• Provided material:
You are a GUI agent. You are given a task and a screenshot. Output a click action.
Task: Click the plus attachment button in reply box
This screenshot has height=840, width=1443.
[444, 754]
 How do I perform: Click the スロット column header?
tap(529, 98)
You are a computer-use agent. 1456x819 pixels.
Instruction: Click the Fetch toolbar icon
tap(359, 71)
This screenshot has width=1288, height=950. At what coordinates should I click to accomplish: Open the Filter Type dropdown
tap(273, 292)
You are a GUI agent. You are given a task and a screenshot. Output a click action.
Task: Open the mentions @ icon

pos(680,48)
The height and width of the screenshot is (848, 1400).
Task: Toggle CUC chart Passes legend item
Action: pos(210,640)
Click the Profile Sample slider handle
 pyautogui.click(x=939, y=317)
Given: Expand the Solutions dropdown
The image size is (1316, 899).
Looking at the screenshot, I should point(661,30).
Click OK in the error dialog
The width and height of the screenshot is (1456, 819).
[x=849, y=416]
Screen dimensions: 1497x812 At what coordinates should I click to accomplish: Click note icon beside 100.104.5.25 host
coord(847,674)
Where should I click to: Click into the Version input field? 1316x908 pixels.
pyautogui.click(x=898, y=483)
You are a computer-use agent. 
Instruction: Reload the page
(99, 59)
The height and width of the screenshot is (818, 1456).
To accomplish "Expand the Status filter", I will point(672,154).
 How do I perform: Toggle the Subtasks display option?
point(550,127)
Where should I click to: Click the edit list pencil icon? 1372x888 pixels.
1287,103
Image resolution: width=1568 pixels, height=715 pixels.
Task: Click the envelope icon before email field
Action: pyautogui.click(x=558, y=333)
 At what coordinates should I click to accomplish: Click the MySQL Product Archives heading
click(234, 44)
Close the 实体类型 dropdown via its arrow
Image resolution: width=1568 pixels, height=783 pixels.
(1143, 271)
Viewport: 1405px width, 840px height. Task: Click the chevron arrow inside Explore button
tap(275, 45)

• Exercise instructions: All lines in the records with the string "computer" should be copied out.

• Finished task:
You are a computer-use agent. 1456x819 pixels.
You are a computer-use agent. 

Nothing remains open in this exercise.